::: Stored data :::

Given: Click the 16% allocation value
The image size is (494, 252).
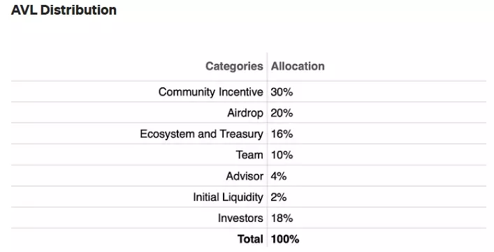Looking at the screenshot, I should [282, 134].
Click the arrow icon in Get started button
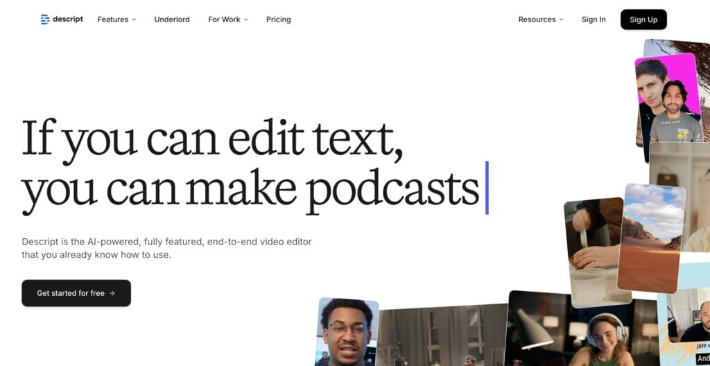710x366 pixels. 112,293
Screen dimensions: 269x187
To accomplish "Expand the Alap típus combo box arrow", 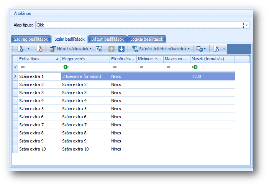I will (x=247, y=25).
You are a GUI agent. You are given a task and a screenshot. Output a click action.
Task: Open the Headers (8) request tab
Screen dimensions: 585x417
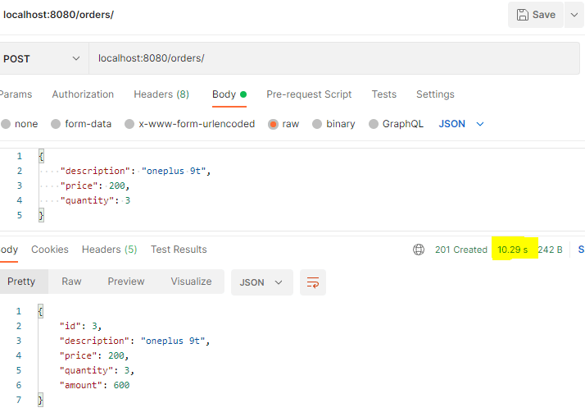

:::

Exercise objective:
Lines with the word "dimensions": how many appear in the data? State only the number.

Answer space:
2